TEXT PROVIDED –
Query processing metrics

Metric name
Type, units of measurement
Description
Labels
table.query.request.bytes
RATE, bytes
The size of YQL query text and parameter values to queries received by the database in a certain period of time.
table.query.request.parameters_bytes
RATE, bytes
The parameter size to the queries received by the database in a certain period of time.
table.query.response.bytes
RATE, bytes
The size of responses sent by the database in a certain period of time.
table.query.compilation.latency_milliseconds
HIST_RATE, pieces
Histogram counter. The intervals are set in milliseconds. Shows the number of successfully executed compilation queries whose duration falls within a certain time interval.
table.query.compilation.active_count
IGAUGE, pieces
The number of active compilations at a given time.
table.query.compilation.count
RATE, pieces
The number of compilations that completed successfully in a certain time period.
table.query.compilation.errors
RATE, pieces
The number of compilations that failed in a certain period of time.
table.query.compilation.cache_hits
RATE, pieces
The number of queries in a certain period of time, which didn't require any compilation, because there was an existing plan in the cache of prepared queries.

ITEMS –

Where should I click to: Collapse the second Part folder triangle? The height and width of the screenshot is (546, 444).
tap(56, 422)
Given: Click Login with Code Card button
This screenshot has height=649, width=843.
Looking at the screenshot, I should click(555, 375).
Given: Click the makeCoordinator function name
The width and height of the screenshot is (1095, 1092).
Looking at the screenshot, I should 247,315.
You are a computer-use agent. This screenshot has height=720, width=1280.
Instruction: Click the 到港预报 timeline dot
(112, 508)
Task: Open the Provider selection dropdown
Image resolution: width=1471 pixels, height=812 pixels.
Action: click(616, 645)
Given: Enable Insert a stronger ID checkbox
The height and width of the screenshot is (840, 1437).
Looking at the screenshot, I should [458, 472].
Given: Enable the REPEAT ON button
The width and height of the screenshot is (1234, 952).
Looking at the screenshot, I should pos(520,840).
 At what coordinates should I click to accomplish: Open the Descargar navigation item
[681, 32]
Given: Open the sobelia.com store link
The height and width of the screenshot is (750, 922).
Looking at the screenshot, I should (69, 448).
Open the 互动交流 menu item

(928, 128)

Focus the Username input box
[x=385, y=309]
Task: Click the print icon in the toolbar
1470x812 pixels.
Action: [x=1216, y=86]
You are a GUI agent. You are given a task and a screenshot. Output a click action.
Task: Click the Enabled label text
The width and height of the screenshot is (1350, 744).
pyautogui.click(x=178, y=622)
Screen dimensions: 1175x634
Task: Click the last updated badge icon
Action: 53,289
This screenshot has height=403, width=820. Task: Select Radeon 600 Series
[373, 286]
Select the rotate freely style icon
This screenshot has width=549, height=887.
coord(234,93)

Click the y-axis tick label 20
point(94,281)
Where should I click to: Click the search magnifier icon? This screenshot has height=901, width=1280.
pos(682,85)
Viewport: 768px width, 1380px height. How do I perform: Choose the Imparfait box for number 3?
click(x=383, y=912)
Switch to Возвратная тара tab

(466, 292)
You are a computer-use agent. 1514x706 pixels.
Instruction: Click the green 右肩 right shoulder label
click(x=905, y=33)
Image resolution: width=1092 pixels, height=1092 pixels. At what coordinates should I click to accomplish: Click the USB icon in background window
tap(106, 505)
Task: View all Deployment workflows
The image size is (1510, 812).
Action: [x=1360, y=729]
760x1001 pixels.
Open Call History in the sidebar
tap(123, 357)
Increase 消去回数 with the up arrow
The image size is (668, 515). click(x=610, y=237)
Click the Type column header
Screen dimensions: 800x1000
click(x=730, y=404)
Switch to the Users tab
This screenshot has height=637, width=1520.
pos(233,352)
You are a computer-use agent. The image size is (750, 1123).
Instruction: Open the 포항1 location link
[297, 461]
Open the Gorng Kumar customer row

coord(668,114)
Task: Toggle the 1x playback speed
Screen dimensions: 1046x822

PROBLEM DETAILS – Name every metric in the query processing metrics table that is measured in pieces.

RESULT –
table.query.compilation.latency_milliseconds
table.query.compilation.active_count
table.query.compilation.count
table.query.compilation.errors
table.query.compilation.cache_hits